Bug #3795
closedloadgen task gets into msgr loop
0%
Description
kernel: kdb: true branch: testing nuke-on-error: true overrides: ceph: conf: global: ms inject socket failures: 500 osd: debug ms: 20 fs: btrfs log-whitelist: - slow request branch: next roles: - - mon.a - mon.c - osd.0 - osd.1 - osd.2 - - mon.b - mds.a - osd.3 - osd.4 - osd.5 - - client.0 tasks: - chef: null - clock: null - ceph: null - ceph-fuse: null - workunit: clients: all: - rados/load-gen-big.sh
this fills up the teuthology disk each time it runs.
i ran the above once and reproduced, but don't have time right now to investigate.
Updated by Sage Weil over 11 years ago
- Status changed from New to 12
This appears to be a simple cycle:
- objecter has lots of requests outstanding
- there is a fault (msgr failure injection)
- we resend everything outstanding, which is enough to essentially guarantee we hit another fault
What I can't figure out is why this started happening now and didn't happen always.
Updated by Sage Weil over 11 years ago
going to see if the recent msgr changes are to blame.. bisecting!
Updated by Tamilarasi muthamizhan over 11 years ago
taking a look again at the nightly runs, looks like this issue has been happening on next branch from 01-01-2013 which also means, this test passed on 12-31-2012.
Updated by Sage Weil over 11 years ago
I looked a bit more and I see some failures before that, and also some passes after, e.g. teuthology-2013-01-11_07:00:03-regression-testing-master-basic/38417.

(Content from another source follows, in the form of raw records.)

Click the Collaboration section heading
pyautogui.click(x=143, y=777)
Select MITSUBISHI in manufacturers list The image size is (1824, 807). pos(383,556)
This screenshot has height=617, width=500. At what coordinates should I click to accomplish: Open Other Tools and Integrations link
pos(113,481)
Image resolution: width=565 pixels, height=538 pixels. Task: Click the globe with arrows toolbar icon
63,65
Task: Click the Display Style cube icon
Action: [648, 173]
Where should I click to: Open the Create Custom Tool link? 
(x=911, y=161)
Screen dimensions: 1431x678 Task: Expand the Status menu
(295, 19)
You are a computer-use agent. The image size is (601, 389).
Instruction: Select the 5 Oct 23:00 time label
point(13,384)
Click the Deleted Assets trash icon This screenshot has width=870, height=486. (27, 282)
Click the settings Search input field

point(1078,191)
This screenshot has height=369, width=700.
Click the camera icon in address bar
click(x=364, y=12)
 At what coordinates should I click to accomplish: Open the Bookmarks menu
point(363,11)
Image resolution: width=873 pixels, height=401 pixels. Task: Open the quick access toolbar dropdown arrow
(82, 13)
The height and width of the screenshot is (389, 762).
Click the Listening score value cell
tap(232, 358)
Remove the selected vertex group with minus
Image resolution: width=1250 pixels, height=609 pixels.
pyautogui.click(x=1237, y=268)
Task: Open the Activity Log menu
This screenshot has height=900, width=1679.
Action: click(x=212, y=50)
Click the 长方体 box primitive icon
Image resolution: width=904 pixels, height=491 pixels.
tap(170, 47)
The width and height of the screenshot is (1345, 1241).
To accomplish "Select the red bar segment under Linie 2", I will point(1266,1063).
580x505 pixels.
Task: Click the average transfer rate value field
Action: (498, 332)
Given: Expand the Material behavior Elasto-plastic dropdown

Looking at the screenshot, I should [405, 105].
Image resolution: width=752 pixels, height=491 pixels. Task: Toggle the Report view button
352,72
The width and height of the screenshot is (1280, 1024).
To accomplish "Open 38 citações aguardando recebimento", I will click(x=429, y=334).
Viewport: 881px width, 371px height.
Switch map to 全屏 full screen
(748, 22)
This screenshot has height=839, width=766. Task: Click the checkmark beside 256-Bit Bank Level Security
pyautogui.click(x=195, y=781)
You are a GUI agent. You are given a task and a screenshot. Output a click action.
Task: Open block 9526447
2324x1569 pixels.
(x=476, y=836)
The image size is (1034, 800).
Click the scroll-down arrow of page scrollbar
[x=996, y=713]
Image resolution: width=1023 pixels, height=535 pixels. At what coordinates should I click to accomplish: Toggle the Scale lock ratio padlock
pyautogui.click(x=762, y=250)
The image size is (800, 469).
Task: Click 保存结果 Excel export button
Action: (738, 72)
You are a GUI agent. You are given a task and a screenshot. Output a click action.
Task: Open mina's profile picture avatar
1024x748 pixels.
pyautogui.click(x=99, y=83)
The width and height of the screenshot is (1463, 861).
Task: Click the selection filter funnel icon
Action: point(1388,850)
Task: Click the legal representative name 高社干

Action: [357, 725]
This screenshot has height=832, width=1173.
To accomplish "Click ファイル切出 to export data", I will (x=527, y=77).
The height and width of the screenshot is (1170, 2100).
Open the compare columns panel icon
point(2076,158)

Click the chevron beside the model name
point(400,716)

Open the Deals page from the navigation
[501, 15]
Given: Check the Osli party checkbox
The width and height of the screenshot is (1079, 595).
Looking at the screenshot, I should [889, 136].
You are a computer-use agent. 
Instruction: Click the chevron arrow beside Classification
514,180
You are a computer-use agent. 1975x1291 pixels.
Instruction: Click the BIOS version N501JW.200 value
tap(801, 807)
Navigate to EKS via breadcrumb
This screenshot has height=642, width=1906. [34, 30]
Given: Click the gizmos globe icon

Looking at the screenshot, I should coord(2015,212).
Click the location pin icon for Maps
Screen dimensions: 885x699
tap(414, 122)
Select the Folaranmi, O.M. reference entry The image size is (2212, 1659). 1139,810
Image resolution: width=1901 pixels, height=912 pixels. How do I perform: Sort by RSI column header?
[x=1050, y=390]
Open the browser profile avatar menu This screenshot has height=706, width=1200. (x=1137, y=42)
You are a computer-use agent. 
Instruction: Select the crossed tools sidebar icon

I can't see that anything major changed with the behavior of the code vs the behavior when it gets stuck. The problem is just that the client has a lot of queued messages, enough so that we are virtually guaranteed to inject a failure when it resends them all after a fault. This isn't something that would ever happen in the "real world". For now I'm just going to adjust the failure injection rate down to a lower level in the suite.